In unraveling the tangled web of events:
First, Chadian nationalism remains remarkably intact despite a conflict that has left much of the country devastated and exhausted. The internal power vacuum created over the years has gradually been filled by an influx of resources from outside powers which sustain and thus influence Chadian political movements and leaders. Goukhouni Woddei became President of Chad in November 1979, not by the choice of the Chadian people but as a result of a compromise worked out under OAU (Organization of African Unity) auspices. Hissein Habre succeeded him as President in June 1982, not as a result of any electoral process but thanks in large measure to a steady flow of foreign support.
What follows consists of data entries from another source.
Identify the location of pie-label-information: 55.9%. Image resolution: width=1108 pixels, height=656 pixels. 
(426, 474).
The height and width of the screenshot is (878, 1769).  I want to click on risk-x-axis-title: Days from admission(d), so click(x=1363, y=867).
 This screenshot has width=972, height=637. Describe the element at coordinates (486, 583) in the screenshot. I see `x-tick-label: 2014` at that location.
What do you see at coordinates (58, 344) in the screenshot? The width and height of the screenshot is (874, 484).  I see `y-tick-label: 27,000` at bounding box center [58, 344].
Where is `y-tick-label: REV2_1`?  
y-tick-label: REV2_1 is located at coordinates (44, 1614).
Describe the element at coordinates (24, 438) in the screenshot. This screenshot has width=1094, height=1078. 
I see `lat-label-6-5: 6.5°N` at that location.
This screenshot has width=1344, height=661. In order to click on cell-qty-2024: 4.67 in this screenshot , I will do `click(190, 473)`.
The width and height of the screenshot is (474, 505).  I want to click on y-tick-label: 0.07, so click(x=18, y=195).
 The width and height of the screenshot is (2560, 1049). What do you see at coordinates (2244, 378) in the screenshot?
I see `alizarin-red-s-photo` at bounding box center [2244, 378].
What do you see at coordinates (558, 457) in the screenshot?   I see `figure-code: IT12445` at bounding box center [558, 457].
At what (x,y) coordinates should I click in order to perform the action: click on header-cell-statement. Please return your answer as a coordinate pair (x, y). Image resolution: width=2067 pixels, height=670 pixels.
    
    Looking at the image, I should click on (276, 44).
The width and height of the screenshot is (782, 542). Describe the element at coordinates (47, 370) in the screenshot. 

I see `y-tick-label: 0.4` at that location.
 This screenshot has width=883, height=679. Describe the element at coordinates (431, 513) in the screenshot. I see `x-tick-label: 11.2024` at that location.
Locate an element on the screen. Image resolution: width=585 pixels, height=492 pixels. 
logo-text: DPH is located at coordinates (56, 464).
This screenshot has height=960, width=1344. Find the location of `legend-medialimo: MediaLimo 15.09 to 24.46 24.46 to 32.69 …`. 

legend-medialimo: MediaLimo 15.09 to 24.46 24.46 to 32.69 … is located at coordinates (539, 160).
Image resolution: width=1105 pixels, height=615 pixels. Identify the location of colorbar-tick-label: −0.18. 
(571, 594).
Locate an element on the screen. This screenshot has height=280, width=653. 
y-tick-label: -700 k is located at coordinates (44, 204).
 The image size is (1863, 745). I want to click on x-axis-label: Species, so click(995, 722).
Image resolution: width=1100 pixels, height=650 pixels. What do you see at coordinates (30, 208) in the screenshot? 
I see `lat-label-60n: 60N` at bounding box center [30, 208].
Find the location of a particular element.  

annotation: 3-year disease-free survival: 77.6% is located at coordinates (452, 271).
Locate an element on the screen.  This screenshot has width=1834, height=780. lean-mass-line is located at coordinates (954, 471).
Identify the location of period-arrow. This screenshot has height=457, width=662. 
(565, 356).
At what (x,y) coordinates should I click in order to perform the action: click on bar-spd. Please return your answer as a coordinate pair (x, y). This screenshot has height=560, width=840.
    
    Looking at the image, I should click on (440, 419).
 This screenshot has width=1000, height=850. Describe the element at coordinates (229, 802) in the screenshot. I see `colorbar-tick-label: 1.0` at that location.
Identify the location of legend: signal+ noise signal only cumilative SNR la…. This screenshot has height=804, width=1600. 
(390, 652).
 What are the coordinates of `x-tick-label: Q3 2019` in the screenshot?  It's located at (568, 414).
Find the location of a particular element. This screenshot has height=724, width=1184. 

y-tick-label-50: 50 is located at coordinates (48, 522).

Second, acknowledgment of outside support and influence in Chadian politics does not mean acceptance of foreign domination. There is legitimate concern that Chad might come under Libyan control. But it should be remembered that Colonel Qaddafi's forces occupied two-thirds of Chad, including the capital N'Djamena, for nearly a year from December 1980 to November 1981. The result was to reveal the full extent of Libyan incompetence, brutishness, and maladministration. It also provoked active and costly Chadian resistance. Third, the only valid test of the respective claims of President Habre and ex-President Woddei to represent the Chadian people is a referendum. Both have a case for saying they can rally a majority to their cause. But in the preoccupation with armed confrontation in the north most observers have ignored the south, where the majority of inhabitants and most of Chad's natural resources are found. And while southerners fear and dislike Libya the most, Libya's client, Goukhouni Woddei, may have more southerners in his camp than does Libya's most vocal adversary, Mr. Habre. In short, divergences between Habre and Woddei, and between northerners and southerners, transcend personal competition for power. They mirror the contrasting cultures and competing political orientations of their respective supporters. Northern Chad is the crossroads of this confrontation. It can remain a battleground or become a precursor of coexistence. One conclusion seems evident, however; namely that Chadians will be the big losers if they fight to the finish, as some of their sponsors seem to suggest.
Logic and experience dictate three conditions for peace in Chad:
1. An outside military force sufficient to provide the security assurances that the vast majority of Chadians desperately seek.
2. A national government acceptable to that same Chadian majority.
3. The total withdrawal of Libyan forces from Chad.
This agenda is not mere wishful thinking but reflects recent precedents in Chadian history: For several years prior to 1980 French forces provided a security framework sufficient to enable the Chadian government to operate independently and without infringing its sovereignty; a transitional government composed of all competing factions was hammered out in 1979 with African sponsorship; and Libya's occupation army left northern Chad in November 1981 when Woddei asked Qaddafi to remove it.
History of course does not repeat itself and circumstances change along with attitudes. But the basis exists for ending the conflict in Chad: Chadian leaders agree on the need to keep the country united and to reestablish central government authority. French forces are present with an unmistakable mandate from Paris to defend themselves and to resist any Libyan attack, as necessary. And Chadian leaders are being made to recognize that there are limits on both the resources available to continue the war and on the patience of the Chadian people to suffer its consequences.